The full listing below should be copied verbatim.

== Segment start ==

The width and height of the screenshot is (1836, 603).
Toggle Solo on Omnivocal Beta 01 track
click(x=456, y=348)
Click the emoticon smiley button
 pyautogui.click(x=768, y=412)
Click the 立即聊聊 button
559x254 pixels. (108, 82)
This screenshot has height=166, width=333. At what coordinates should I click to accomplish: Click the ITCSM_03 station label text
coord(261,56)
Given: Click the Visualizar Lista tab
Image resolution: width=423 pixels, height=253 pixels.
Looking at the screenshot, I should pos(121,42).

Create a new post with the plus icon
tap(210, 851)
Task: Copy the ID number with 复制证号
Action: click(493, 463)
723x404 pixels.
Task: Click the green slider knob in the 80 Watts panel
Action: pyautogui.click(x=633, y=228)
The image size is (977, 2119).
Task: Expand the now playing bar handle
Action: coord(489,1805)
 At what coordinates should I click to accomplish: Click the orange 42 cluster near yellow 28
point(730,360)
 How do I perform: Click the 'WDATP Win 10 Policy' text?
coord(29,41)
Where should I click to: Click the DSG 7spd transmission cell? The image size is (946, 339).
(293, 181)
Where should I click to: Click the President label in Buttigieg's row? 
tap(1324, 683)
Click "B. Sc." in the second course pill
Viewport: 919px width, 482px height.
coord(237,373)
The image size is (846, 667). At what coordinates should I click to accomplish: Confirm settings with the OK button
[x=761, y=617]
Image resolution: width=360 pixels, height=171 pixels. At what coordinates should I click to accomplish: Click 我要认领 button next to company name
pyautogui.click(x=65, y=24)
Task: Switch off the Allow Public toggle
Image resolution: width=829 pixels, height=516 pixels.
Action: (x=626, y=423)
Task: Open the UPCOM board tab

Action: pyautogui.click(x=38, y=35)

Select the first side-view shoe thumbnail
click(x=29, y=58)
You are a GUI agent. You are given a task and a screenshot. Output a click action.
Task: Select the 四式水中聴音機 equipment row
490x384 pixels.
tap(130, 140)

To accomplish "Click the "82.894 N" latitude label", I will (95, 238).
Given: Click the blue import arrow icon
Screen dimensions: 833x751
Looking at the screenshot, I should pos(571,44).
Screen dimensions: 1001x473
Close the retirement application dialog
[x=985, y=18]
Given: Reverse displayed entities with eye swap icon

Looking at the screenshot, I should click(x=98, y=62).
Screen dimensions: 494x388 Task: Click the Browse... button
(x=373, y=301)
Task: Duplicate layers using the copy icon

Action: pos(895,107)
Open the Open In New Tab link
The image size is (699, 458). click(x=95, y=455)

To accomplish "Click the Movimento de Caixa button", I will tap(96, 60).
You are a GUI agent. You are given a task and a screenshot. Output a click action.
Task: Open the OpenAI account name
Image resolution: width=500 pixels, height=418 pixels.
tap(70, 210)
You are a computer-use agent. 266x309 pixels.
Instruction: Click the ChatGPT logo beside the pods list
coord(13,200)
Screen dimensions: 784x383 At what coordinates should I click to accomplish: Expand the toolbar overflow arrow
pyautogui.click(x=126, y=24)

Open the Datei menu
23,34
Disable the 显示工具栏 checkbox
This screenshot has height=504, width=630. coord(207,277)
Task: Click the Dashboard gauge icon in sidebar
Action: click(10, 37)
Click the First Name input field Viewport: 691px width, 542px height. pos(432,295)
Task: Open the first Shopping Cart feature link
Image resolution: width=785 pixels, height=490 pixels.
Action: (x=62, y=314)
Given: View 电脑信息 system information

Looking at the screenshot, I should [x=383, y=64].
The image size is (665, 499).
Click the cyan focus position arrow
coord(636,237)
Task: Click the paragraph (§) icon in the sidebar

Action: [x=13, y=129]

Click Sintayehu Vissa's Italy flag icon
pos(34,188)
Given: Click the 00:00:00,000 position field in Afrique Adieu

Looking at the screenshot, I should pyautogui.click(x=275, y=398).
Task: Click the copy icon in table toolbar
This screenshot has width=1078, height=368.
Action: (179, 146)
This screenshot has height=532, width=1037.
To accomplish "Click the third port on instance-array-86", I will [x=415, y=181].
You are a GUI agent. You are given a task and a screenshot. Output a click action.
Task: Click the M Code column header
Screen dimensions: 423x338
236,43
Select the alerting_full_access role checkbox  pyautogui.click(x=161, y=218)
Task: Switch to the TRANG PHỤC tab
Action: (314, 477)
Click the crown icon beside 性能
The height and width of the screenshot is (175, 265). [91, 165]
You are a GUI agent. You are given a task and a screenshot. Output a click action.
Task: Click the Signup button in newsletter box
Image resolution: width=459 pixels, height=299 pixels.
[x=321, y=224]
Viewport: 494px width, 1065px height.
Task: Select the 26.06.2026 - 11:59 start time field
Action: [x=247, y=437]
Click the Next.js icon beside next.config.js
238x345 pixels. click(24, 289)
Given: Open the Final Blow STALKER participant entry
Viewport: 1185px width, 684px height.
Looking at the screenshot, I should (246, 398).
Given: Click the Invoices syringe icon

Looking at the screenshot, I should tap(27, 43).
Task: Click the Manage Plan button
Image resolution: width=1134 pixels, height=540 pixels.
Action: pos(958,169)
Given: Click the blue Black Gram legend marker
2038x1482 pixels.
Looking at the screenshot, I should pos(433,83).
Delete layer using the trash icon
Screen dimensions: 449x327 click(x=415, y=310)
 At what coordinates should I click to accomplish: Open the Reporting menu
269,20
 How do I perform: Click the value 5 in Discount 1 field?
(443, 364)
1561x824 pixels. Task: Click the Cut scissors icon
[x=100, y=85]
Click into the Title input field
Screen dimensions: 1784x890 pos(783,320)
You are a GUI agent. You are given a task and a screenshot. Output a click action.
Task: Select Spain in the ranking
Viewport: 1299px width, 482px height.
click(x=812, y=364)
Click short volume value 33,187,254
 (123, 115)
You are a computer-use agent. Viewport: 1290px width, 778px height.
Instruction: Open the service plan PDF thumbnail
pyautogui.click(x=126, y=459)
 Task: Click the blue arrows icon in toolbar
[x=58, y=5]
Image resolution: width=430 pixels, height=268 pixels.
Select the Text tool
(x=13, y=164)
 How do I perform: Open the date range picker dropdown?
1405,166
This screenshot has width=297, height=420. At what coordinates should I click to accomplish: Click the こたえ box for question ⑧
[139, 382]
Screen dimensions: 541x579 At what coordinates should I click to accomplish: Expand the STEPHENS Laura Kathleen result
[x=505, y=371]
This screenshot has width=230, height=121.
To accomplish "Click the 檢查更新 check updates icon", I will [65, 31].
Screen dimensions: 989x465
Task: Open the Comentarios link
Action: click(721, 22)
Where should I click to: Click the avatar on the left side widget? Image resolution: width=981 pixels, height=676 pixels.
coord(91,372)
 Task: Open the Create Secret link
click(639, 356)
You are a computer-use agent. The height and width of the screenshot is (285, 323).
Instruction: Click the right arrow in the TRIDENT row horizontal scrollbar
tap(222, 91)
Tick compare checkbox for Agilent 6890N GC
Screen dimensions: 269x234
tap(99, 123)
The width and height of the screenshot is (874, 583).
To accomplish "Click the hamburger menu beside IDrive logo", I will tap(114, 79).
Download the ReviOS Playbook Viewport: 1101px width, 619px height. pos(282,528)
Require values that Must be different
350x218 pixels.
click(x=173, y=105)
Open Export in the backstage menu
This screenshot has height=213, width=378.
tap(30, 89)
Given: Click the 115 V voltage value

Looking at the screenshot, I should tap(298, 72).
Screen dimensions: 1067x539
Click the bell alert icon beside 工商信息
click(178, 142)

== Segment end ==

WRITTEN SOLUTION:
The width and height of the screenshot is (1836, 603).
Toggle Solo on Omnivocal Beta 01 track
click(x=456, y=348)
Click the emoticon smiley button
 pyautogui.click(x=768, y=412)
Click the 立即聊聊 button
559x254 pixels. (108, 82)
This screenshot has height=166, width=333. At what coordinates should I click to accomplish: Click the ITCSM_03 station label text
coord(261,56)
Given: Click the Visualizar Lista tab
Image resolution: width=423 pixels, height=253 pixels.
Looking at the screenshot, I should pos(121,42).

Create a new post with the plus icon
tap(210, 851)
Task: Copy the ID number with 复制证号
Action: click(493, 463)
723x404 pixels.
Task: Click the green slider knob in the 80 Watts panel
Action: pyautogui.click(x=633, y=228)
The image size is (977, 2119).
Task: Expand the now playing bar handle
Action: coord(489,1805)
 At what coordinates should I click to accomplish: Click the orange 42 cluster near yellow 28
point(730,360)
 How do I perform: Click the 'WDATP Win 10 Policy' text?
coord(29,41)
Where should I click to: Click the DSG 7spd transmission cell? The image size is (946, 339).
(293, 181)
Where should I click to: Click the President label in Buttigieg's row? 
tap(1324, 683)
Click "B. Sc." in the second course pill
Viewport: 919px width, 482px height.
coord(237,373)
The image size is (846, 667). At what coordinates should I click to accomplish: Confirm settings with the OK button
[x=761, y=617]
Image resolution: width=360 pixels, height=171 pixels. At what coordinates should I click to accomplish: Click 我要认领 button next to company name
pyautogui.click(x=65, y=24)
Task: Switch off the Allow Public toggle
Image resolution: width=829 pixels, height=516 pixels.
Action: (x=626, y=423)
Task: Open the UPCOM board tab

Action: pyautogui.click(x=38, y=35)

Select the first side-view shoe thumbnail
click(x=29, y=58)
You are a GUI agent. You are given a task and a screenshot. Output a click action.
Task: Select the 四式水中聴音機 equipment row
490x384 pixels.
tap(130, 140)

To accomplish "Click the "82.894 N" latitude label", I will (95, 238).
Given: Click the blue import arrow icon
Screen dimensions: 833x751
Looking at the screenshot, I should pos(571,44).
Screen dimensions: 1001x473
Close the retirement application dialog
[x=985, y=18]
Given: Reverse displayed entities with eye swap icon

Looking at the screenshot, I should click(x=98, y=62).
Screen dimensions: 494x388 Task: Click the Browse... button
(x=373, y=301)
Task: Duplicate layers using the copy icon

Action: pos(895,107)
Open the Open In New Tab link
The image size is (699, 458). click(x=95, y=455)

To accomplish "Click the Movimento de Caixa button", I will tap(96, 60).
You are a GUI agent. You are given a task and a screenshot. Output a click action.
Task: Open the OpenAI account name
Image resolution: width=500 pixels, height=418 pixels.
tap(70, 210)
You are a computer-use agent. 266x309 pixels.
Instruction: Click the ChatGPT logo beside the pods list
coord(13,200)
Screen dimensions: 784x383 At what coordinates should I click to accomplish: Expand the toolbar overflow arrow
pyautogui.click(x=126, y=24)

Open the Datei menu
23,34
Disable the 显示工具栏 checkbox
This screenshot has height=504, width=630. coord(207,277)
Task: Click the Dashboard gauge icon in sidebar
Action: click(10, 37)
Click the First Name input field Viewport: 691px width, 542px height. pos(432,295)
Task: Open the first Shopping Cart feature link
Image resolution: width=785 pixels, height=490 pixels.
Action: (x=62, y=314)
Given: View 电脑信息 system information

Looking at the screenshot, I should [x=383, y=64].
The image size is (665, 499).
Click the cyan focus position arrow
coord(636,237)
Task: Click the paragraph (§) icon in the sidebar

Action: [x=13, y=129]

Click Sintayehu Vissa's Italy flag icon
pos(34,188)
Given: Click the 00:00:00,000 position field in Afrique Adieu

Looking at the screenshot, I should pyautogui.click(x=275, y=398).
Task: Click the copy icon in table toolbar
This screenshot has width=1078, height=368.
Action: (179, 146)
This screenshot has height=532, width=1037.
To accomplish "Click the third port on instance-array-86", I will [x=415, y=181].
You are a GUI agent. You are given a task and a screenshot. Output a click action.
Task: Click the M Code column header
Screen dimensions: 423x338
236,43
Select the alerting_full_access role checkbox  pyautogui.click(x=161, y=218)
Task: Switch to the TRANG PHỤC tab
Action: (314, 477)
Click the crown icon beside 性能
The height and width of the screenshot is (175, 265). [91, 165]
You are a GUI agent. You are given a task and a screenshot. Output a click action.
Task: Click the Signup button in newsletter box
Image resolution: width=459 pixels, height=299 pixels.
[x=321, y=224]
Viewport: 494px width, 1065px height.
Task: Select the 26.06.2026 - 11:59 start time field
Action: [x=247, y=437]
Click the Next.js icon beside next.config.js
238x345 pixels. click(24, 289)
Given: Open the Final Blow STALKER participant entry
Viewport: 1185px width, 684px height.
Looking at the screenshot, I should (246, 398).
Given: Click the Invoices syringe icon

Looking at the screenshot, I should tap(27, 43).
Task: Click the Manage Plan button
Image resolution: width=1134 pixels, height=540 pixels.
Action: pos(958,169)
Given: Click the blue Black Gram legend marker
2038x1482 pixels.
Looking at the screenshot, I should pos(433,83).
Delete layer using the trash icon
Screen dimensions: 449x327 click(x=415, y=310)
 At what coordinates should I click to accomplish: Open the Reporting menu
269,20
 How do I perform: Click the value 5 in Discount 1 field?
(443, 364)
1561x824 pixels. Task: Click the Cut scissors icon
[x=100, y=85]
Click into the Title input field
Screen dimensions: 1784x890 pos(783,320)
You are a GUI agent. You are given a task and a screenshot. Output a click action.
Task: Select Spain in the ranking
Viewport: 1299px width, 482px height.
click(x=812, y=364)
Click short volume value 33,187,254
 (123, 115)
You are a computer-use agent. Viewport: 1290px width, 778px height.
Instruction: Open the service plan PDF thumbnail
pyautogui.click(x=126, y=459)
 Task: Click the blue arrows icon in toolbar
[x=58, y=5]
Image resolution: width=430 pixels, height=268 pixels.
Select the Text tool
(x=13, y=164)
 How do I perform: Open the date range picker dropdown?
1405,166
This screenshot has width=297, height=420. At what coordinates should I click to accomplish: Click the こたえ box for question ⑧
[139, 382]
Screen dimensions: 541x579 At what coordinates should I click to accomplish: Expand the STEPHENS Laura Kathleen result
[x=505, y=371]
This screenshot has width=230, height=121.
To accomplish "Click the 檢查更新 check updates icon", I will [65, 31].
Screen dimensions: 989x465
Task: Open the Comentarios link
Action: click(721, 22)
Where should I click to: Click the avatar on the left side widget? Image resolution: width=981 pixels, height=676 pixels.
coord(91,372)
 Task: Open the Create Secret link
click(639, 356)
You are a computer-use agent. The height and width of the screenshot is (285, 323).
Instruction: Click the right arrow in the TRIDENT row horizontal scrollbar
tap(222, 91)
Tick compare checkbox for Agilent 6890N GC
Screen dimensions: 269x234
tap(99, 123)
The width and height of the screenshot is (874, 583).
To accomplish "Click the hamburger menu beside IDrive logo", I will tap(114, 79).
Download the ReviOS Playbook Viewport: 1101px width, 619px height. pos(282,528)
Require values that Must be different
350x218 pixels.
click(x=173, y=105)
Open Export in the backstage menu
This screenshot has height=213, width=378.
tap(30, 89)
Given: Click the 115 V voltage value

Looking at the screenshot, I should tap(298, 72).
Screen dimensions: 1067x539
Click the bell alert icon beside 工商信息
click(178, 142)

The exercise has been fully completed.